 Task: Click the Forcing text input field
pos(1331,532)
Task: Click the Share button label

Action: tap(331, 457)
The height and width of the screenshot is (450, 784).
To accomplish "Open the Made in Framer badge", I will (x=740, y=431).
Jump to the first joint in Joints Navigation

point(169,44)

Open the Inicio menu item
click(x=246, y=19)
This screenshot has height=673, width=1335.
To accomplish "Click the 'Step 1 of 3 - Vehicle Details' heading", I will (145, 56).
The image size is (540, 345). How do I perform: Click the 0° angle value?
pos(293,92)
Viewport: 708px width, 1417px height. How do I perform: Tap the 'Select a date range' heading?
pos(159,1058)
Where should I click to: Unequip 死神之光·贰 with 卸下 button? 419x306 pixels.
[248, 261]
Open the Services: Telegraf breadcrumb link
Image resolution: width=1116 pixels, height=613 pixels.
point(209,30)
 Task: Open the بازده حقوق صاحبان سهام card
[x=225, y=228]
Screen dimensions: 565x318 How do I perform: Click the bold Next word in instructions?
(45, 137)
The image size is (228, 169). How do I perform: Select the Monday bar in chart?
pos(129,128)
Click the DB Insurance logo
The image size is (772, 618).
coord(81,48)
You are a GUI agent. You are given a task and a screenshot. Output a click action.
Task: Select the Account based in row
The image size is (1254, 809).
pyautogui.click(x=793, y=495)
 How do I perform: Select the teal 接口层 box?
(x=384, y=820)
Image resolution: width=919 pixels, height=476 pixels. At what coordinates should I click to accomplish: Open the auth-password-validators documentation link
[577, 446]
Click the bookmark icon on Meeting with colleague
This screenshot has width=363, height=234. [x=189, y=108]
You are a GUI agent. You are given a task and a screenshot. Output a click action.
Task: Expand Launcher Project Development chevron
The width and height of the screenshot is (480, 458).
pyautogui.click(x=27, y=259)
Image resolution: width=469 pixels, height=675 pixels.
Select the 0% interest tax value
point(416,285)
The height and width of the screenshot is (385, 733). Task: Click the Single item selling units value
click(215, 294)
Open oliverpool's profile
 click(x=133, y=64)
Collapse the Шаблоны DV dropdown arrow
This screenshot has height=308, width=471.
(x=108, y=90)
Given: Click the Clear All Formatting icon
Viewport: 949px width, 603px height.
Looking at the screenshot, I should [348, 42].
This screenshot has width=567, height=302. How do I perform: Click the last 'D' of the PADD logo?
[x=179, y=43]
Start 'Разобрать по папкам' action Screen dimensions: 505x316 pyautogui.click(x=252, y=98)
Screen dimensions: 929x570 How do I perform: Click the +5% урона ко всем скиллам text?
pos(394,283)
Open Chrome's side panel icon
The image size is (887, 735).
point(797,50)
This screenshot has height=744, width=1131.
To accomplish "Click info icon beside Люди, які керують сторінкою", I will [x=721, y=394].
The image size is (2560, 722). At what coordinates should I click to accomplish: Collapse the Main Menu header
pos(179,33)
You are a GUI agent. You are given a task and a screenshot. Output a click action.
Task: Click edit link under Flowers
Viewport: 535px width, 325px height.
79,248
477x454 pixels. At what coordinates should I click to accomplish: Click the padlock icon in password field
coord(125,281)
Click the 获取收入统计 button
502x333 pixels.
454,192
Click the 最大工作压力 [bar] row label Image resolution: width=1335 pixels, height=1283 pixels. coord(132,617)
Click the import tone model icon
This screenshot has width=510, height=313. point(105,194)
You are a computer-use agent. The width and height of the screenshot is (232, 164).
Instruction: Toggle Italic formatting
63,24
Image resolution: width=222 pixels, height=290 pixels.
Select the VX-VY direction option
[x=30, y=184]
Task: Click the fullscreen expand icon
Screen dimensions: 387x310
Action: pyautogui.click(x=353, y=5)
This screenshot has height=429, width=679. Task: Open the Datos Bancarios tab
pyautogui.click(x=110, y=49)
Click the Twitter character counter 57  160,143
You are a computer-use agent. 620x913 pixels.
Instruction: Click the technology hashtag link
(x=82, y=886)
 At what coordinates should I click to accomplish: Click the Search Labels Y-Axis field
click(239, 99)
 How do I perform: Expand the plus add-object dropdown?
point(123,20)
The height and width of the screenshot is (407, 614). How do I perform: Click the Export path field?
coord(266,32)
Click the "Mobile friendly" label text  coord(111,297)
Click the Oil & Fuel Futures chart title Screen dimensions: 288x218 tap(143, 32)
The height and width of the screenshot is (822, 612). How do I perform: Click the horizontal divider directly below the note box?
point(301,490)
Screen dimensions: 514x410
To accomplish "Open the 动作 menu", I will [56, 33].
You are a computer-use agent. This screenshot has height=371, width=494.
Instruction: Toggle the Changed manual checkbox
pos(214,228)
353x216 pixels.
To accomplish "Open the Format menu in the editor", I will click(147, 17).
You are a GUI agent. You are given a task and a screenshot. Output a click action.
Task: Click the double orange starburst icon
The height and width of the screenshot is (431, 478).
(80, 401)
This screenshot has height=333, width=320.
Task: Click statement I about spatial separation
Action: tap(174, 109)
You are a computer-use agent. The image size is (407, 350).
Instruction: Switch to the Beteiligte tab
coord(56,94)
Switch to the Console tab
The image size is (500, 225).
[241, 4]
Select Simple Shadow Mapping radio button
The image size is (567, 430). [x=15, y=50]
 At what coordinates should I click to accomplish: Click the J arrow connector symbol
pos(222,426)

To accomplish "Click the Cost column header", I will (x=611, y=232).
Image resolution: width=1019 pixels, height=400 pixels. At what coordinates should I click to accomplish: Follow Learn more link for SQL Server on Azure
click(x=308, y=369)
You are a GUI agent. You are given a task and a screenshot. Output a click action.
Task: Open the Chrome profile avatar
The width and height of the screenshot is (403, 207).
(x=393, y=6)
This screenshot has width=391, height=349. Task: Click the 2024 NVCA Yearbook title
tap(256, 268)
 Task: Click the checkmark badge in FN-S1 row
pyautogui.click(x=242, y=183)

____

Problem to solve: Output each of the records exactly as it stands above.

Solution to the exercise:
 Task: Click the Forcing text input field
pos(1331,532)
Task: Click the Share button label

Action: tap(331, 457)
The height and width of the screenshot is (450, 784).
To accomplish "Open the Made in Framer badge", I will (x=740, y=431).
Jump to the first joint in Joints Navigation

point(169,44)

Open the Inicio menu item
click(x=246, y=19)
This screenshot has height=673, width=1335.
To accomplish "Click the 'Step 1 of 3 - Vehicle Details' heading", I will (145, 56).
The image size is (540, 345). How do I perform: Click the 0° angle value?
pos(293,92)
Viewport: 708px width, 1417px height. How do I perform: Tap the 'Select a date range' heading?
pos(159,1058)
Where should I click to: Unequip 死神之光·贰 with 卸下 button? 419x306 pixels.
[248, 261]
Open the Services: Telegraf breadcrumb link
Image resolution: width=1116 pixels, height=613 pixels.
point(209,30)
 Task: Open the بازده حقوق صاحبان سهام card
[x=225, y=228]
Screen dimensions: 565x318 How do I perform: Click the bold Next word in instructions?
(45, 137)
The image size is (228, 169). How do I perform: Select the Monday bar in chart?
pos(129,128)
Click the DB Insurance logo
The image size is (772, 618).
coord(81,48)
You are a GUI agent. You are given a task and a screenshot. Output a click action.
Task: Select the Account based in row
The image size is (1254, 809).
pyautogui.click(x=793, y=495)
 How do I perform: Select the teal 接口层 box?
(x=384, y=820)
Image resolution: width=919 pixels, height=476 pixels. At what coordinates should I click to accomplish: Open the auth-password-validators documentation link
[577, 446]
Click the bookmark icon on Meeting with colleague
This screenshot has width=363, height=234. [x=189, y=108]
You are a GUI agent. You are given a task and a screenshot. Output a click action.
Task: Expand Launcher Project Development chevron
The width and height of the screenshot is (480, 458).
pyautogui.click(x=27, y=259)
Image resolution: width=469 pixels, height=675 pixels.
Select the 0% interest tax value
point(416,285)
The height and width of the screenshot is (385, 733). Task: Click the Single item selling units value
click(215, 294)
Open oliverpool's profile
 click(x=133, y=64)
Collapse the Шаблоны DV dropdown arrow
This screenshot has height=308, width=471.
(x=108, y=90)
Given: Click the Clear All Formatting icon
Viewport: 949px width, 603px height.
Looking at the screenshot, I should [348, 42].
This screenshot has width=567, height=302. How do I perform: Click the last 'D' of the PADD logo?
[x=179, y=43]
Start 'Разобрать по папкам' action Screen dimensions: 505x316 pyautogui.click(x=252, y=98)
Screen dimensions: 929x570 How do I perform: Click the +5% урона ко всем скиллам text?
pos(394,283)
Open Chrome's side panel icon
The image size is (887, 735).
point(797,50)
This screenshot has height=744, width=1131.
To accomplish "Click info icon beside Люди, які керують сторінкою", I will [x=721, y=394].
The image size is (2560, 722). At what coordinates should I click to accomplish: Collapse the Main Menu header
pos(179,33)
You are a GUI agent. You are given a task and a screenshot. Output a click action.
Task: Click edit link under Flowers
Viewport: 535px width, 325px height.
79,248
477x454 pixels. At what coordinates should I click to accomplish: Click the padlock icon in password field
coord(125,281)
Click the 获取收入统计 button
502x333 pixels.
454,192
Click the 最大工作压力 [bar] row label Image resolution: width=1335 pixels, height=1283 pixels. coord(132,617)
Click the import tone model icon
This screenshot has width=510, height=313. point(105,194)
You are a computer-use agent. The width and height of the screenshot is (232, 164).
Instruction: Toggle Italic formatting
63,24
Image resolution: width=222 pixels, height=290 pixels.
Select the VX-VY direction option
[x=30, y=184]
Task: Click the fullscreen expand icon
Screen dimensions: 387x310
Action: pyautogui.click(x=353, y=5)
This screenshot has height=429, width=679. Task: Open the Datos Bancarios tab
pyautogui.click(x=110, y=49)
Click the Twitter character counter 57  160,143
You are a computer-use agent. 620x913 pixels.
Instruction: Click the technology hashtag link
(x=82, y=886)
 At what coordinates should I click to accomplish: Click the Search Labels Y-Axis field
click(239, 99)
 How do I perform: Expand the plus add-object dropdown?
point(123,20)
The height and width of the screenshot is (407, 614). How do I perform: Click the Export path field?
coord(266,32)
Click the "Mobile friendly" label text  coord(111,297)
Click the Oil & Fuel Futures chart title Screen dimensions: 288x218 tap(143, 32)
The height and width of the screenshot is (822, 612). How do I perform: Click the horizontal divider directly below the note box?
point(301,490)
Screen dimensions: 514x410
To accomplish "Open the 动作 menu", I will [56, 33].
You are a computer-use agent. This screenshot has height=371, width=494.
Instruction: Toggle the Changed manual checkbox
pos(214,228)
353x216 pixels.
To accomplish "Open the Format menu in the editor", I will click(147, 17).
You are a GUI agent. You are given a task and a screenshot. Output a click action.
Task: Click the double orange starburst icon
The height and width of the screenshot is (431, 478).
(80, 401)
This screenshot has height=333, width=320.
Task: Click statement I about spatial separation
Action: tap(174, 109)
You are a computer-use agent. The image size is (407, 350).
Instruction: Switch to the Beteiligte tab
coord(56,94)
Switch to the Console tab
The image size is (500, 225).
[241, 4]
Select Simple Shadow Mapping radio button
The image size is (567, 430). [x=15, y=50]
 At what coordinates should I click to accomplish: Click the J arrow connector symbol
pos(222,426)

To accomplish "Click the Cost column header", I will (x=611, y=232).
Image resolution: width=1019 pixels, height=400 pixels. At what coordinates should I click to accomplish: Follow Learn more link for SQL Server on Azure
click(x=308, y=369)
You are a GUI agent. You are given a task and a screenshot. Output a click action.
Task: Open the Chrome profile avatar
The width and height of the screenshot is (403, 207).
(x=393, y=6)
This screenshot has width=391, height=349. Task: Click the 2024 NVCA Yearbook title
tap(256, 268)
 Task: Click the checkmark badge in FN-S1 row
pyautogui.click(x=242, y=183)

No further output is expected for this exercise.